My column a few weeks back was about Matt Harvey and the fact that, right now, he is not an ace and has not pitched like one. In nine starts this season, he is 3-6 with a 5.77 ERA and a 1.66 WHIP. He has allowed 80 base runners in 48.2 innings of work.
It is no longer a celebration, when he pitches. #HarveyDay! No longer are Mets fans showing up at CitiField dressed up as Batman because the Dark Knight of Gotham is taking the mound to help save the day. So, it is no longer a celebration "right now" when Harvey takes the mound and we are no longer heading to Twitter to tweet out #Harvey Day.
But, that does not mean that it is time to give up on Harvey and turn our backs on the right-hander. It also does not mean that this start will define him for the rest of this season — or the rest of his career.

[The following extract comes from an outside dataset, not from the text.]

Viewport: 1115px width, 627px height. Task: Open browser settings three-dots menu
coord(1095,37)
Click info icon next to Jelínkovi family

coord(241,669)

Yes, it is alarming that he can’t find a way to grind through starts like his teammate Jacob deGrom. Harvey does not have his A-plus stuff right now and his velocity is down, but his velocity is good enough to be effective even if he is not dominant. Even with his struggles on Saturday against Milwaukee in which he threw 100 pitches in five innings of work, deGrom has thrown to a 3.07 ERA this season. He has battled and showed you some grit and the ability to pitch and get outs even when he does not have his best stuff.
We have yet to see that trait materialize with Harvey and that is the most disappointing and eye-opening revelation during the nine starts for Harvey during the 2016 season. But this is not from a lack of work. This is not a case where Harvey needed to be humbled in order to become the ace. This is certainly not Harvey being handed too much too soon and not truly earning on the mound all the accolades that were thrown his way.
He started the 2013 All-Star Game out at CitField for the National League. In 2012, he pitched to a 2.73 ERA in 10 starts. In 2013, Harvey pitched to a 2.27 ERA in 26 starts. After undergoing Tommy John surgery and taking 2014 off, he pitched to a 2.71 ERA in 2015.
After all the uproar last fall about how he would be handled and his innings limit when the question was raised by his agent Scott Boras, he continued to pitch and threw an additional 26 innings and pitched to an ERA that was a tad over 3.
So we are now dealing with the here and now and a pitcher that is searching for confidence and positive results. Maybe this has everything to do with the fact that he threw over the expected amount of innings after his first full season back from surgery.
We can all speculate about the correlation, but nobody knows for sure. The Mets were right to keep him in the starting rotation and have him pitching next down in Washington. You can’t try and build confidence and basically bench a player. You can’t send him to the disabled list either as Harvey continues to bemoan the fact that he is healthy, but he just does not feel right out there.
Harvey is a really good pitcher when he does have his full arsenal of pitches and has shown to be anything but that when he does not. So, we are left with is a pitcher that continues to search for an answer that is proving to be very difficult to find. Very much like hitters when they used to step into the batter’s box against Harvey.
The only one that can figure out this riddle is Harvey himself.